Glutathione reductase assay (GSH): Carlberg and Mannervik26 were followed to assess the glutathione reductase activity. Assay mixture (2 mL) was consisting of 0.1 mL Post Mitochondrial Supernatant (PMS), 1.65 mL phosphate buffer (0.1 molar; pH 7.6), 0.1 mL ethylene diamine tetraacetate (EDTA), 0.05 mL oxidized glutathione (1 mM) and 0.1 mL NADPH (0.1 mM). The enzyme activity was noted at 25°C by measuring the disappearance of NADPH at 340 nm and was calculated as nmol oxidized/min mg protein using a molar extinction coefficient of 6.22×103/M cm–1.

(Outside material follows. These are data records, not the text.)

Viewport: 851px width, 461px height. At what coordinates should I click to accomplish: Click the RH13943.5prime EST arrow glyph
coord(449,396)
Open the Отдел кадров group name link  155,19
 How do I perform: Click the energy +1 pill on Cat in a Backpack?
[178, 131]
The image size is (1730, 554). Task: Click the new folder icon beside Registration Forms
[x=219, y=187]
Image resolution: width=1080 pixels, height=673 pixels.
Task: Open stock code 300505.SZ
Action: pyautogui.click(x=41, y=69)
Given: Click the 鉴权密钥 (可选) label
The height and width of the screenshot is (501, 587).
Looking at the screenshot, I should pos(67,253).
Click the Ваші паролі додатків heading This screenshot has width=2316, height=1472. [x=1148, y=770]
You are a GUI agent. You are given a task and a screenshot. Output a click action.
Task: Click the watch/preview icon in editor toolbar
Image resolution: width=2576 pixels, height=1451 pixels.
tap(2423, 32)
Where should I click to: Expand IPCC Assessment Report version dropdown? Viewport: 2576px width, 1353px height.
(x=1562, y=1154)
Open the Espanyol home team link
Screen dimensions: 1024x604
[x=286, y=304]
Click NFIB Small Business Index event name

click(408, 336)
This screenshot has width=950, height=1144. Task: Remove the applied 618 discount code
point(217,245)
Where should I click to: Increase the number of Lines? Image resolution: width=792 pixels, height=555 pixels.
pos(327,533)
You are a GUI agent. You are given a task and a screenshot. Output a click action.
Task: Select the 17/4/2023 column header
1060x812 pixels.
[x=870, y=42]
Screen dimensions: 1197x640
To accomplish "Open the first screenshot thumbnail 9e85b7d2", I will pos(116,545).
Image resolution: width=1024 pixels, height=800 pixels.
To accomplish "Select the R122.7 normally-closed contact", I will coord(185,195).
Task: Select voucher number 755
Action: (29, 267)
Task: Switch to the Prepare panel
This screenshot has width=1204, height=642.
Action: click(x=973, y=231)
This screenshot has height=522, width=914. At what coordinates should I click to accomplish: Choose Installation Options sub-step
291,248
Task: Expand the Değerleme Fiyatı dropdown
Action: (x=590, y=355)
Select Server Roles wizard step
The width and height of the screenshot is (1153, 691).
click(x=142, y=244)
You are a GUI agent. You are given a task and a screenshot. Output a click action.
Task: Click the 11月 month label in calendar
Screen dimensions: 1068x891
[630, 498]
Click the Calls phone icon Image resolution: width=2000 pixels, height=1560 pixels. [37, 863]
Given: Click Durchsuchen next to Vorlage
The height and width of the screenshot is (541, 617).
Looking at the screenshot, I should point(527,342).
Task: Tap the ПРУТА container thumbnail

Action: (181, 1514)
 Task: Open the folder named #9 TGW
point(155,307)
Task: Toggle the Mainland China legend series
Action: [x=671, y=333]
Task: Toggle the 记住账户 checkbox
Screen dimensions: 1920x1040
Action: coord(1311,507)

Glutathione peroxidase assay (GSH-Px): Glutathione peroxidase (GSH-Px) activity was measured by protocol presented in Mohandas et al.27. The reaction mixture (2 mL) was prepared using 1.49 mL PO4 buffer (0.1 M; pH 7.4), 1 mM EDTA (0.1 mL), 1 mM sodium azide NaN3 (0.1 mL), 0.05 mL glutathione reductase (1 IU mL–1), 1 mM GSH (0.05 mL), 0.2 mM NADPH (0.1 mL), 0.25 mM H2O2 (0.01 mL) and 0.1 mL of tissues homogenate. The disappearance of NADPH at 340 nm was noted. Enzyme activity was calculated as nmol NADPH oxidized/min/mg protein using molar extinction coefficient of 6.22×103 M cm–1.
Glutathione-S-transferase assay (GST): This activity was determined using the procedure presented in Habig et al.28. The reaction mixture (2 mL) was prepared by mixing 1.475 mL phosphate buffer (0.1 M, pH 6.5), 0.2 mL (200 μL) glutathione reduced (1 mM), 0.025 mL CDNB (1 mM) and 300 μL tissue homogenate. The changes in the absorbance were recorded at 340 nm and enzyme activity was calculated as nM CDNB conjugate formed/min/mg protein using a molar extinction coefficient of 9.6×103 M cm–1.
Protein estimation: The total soluble proteins in the homogenate of kidneys and lungs tissues were estimated by the method described in Lowry et al.23. BSA standard curve was used as standard. The amount of protein was expressed as mg mL–1 of tissue homogenate.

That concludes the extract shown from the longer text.